Records from a pointing dataset ->
= = = =

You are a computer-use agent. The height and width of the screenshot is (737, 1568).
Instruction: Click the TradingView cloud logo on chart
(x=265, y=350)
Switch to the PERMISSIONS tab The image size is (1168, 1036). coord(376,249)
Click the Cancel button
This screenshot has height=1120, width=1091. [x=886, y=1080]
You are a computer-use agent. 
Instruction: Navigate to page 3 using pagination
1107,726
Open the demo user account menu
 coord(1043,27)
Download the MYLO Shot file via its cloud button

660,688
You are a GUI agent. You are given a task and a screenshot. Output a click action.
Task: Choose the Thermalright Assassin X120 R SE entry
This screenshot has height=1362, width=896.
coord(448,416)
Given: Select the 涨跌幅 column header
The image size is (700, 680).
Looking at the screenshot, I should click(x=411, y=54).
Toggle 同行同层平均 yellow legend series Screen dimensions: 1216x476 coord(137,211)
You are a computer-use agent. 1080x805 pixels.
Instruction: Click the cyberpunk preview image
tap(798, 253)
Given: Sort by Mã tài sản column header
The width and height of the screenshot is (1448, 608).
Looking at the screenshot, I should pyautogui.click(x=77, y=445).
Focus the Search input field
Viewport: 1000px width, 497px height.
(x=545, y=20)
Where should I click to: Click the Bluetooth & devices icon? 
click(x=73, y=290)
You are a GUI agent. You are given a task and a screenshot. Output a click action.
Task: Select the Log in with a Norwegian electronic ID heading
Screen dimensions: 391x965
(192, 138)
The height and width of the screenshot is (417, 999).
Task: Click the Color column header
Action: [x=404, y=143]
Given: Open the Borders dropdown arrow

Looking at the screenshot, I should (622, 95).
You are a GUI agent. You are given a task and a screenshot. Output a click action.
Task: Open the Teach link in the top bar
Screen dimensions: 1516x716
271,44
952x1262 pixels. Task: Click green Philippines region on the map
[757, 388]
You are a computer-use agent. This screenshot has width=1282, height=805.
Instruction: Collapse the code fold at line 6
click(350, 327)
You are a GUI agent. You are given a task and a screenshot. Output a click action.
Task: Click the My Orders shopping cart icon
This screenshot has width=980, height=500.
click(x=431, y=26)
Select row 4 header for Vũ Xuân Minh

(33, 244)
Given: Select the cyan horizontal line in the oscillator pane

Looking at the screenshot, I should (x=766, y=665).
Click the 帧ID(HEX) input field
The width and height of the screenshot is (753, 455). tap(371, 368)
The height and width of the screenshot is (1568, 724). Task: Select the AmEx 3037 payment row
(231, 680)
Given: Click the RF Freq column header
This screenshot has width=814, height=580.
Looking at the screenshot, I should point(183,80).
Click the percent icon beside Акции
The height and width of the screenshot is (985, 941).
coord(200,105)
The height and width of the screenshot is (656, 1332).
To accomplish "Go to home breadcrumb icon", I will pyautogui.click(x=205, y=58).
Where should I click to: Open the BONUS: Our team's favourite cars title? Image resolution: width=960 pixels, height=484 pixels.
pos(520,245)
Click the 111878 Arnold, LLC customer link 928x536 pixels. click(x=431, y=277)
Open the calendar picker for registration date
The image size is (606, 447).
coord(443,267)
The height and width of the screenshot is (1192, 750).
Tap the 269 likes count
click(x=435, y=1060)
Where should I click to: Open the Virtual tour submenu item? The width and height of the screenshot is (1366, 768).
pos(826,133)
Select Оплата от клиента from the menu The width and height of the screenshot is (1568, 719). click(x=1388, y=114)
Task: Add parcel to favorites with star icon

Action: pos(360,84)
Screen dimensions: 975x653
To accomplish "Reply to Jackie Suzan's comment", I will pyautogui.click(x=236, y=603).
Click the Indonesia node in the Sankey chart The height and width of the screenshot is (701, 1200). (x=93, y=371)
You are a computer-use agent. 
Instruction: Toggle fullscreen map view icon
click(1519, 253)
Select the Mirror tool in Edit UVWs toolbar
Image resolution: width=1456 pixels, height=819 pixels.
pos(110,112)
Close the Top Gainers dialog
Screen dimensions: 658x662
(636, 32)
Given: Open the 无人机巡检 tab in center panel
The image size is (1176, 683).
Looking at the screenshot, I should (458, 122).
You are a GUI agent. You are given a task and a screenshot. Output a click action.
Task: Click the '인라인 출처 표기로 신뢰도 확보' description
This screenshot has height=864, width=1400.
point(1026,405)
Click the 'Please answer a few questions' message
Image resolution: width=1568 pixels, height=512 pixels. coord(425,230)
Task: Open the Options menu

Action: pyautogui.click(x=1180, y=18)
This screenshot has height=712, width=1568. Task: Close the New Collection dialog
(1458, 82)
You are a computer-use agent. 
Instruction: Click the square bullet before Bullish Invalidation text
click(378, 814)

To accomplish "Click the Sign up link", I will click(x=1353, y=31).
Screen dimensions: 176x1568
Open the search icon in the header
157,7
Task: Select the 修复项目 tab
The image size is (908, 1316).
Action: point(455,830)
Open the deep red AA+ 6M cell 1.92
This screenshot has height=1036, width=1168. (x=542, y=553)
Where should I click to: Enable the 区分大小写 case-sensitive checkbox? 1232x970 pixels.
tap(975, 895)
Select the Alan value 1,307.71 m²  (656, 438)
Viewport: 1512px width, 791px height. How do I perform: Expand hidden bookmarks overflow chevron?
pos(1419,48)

= = = =

Short task -> Repeat the lines of the records above, beginning at the line that contains "Click the Cancel button" and stopping after the line that contains "Looking at the screenshot, I should (622, 95).".

Task solution ->
Click the Cancel button
This screenshot has height=1120, width=1091. [x=886, y=1080]
You are a computer-use agent. 
Instruction: Navigate to page 3 using pagination
1107,726
Open the demo user account menu
 coord(1043,27)
Download the MYLO Shot file via its cloud button

660,688
You are a GUI agent. You are given a task and a screenshot. Output a click action.
Task: Choose the Thermalright Assassin X120 R SE entry
This screenshot has height=1362, width=896.
coord(448,416)
Given: Select the 涨跌幅 column header
The image size is (700, 680).
Looking at the screenshot, I should click(x=411, y=54).
Toggle 同行同层平均 yellow legend series Screen dimensions: 1216x476 coord(137,211)
You are a computer-use agent. 1080x805 pixels.
Instruction: Click the cyberpunk preview image
tap(798, 253)
Given: Sort by Mã tài sản column header
The width and height of the screenshot is (1448, 608).
Looking at the screenshot, I should pyautogui.click(x=77, y=445).
Focus the Search input field
Viewport: 1000px width, 497px height.
(x=545, y=20)
Where should I click to: Click the Bluetooth & devices icon? 
click(x=73, y=290)
You are a GUI agent. You are given a task and a screenshot. Output a click action.
Task: Select the Log in with a Norwegian electronic ID heading
Screen dimensions: 391x965
(192, 138)
The height and width of the screenshot is (417, 999).
Task: Click the Color column header
Action: [x=404, y=143]
Given: Open the Borders dropdown arrow

Looking at the screenshot, I should (622, 95).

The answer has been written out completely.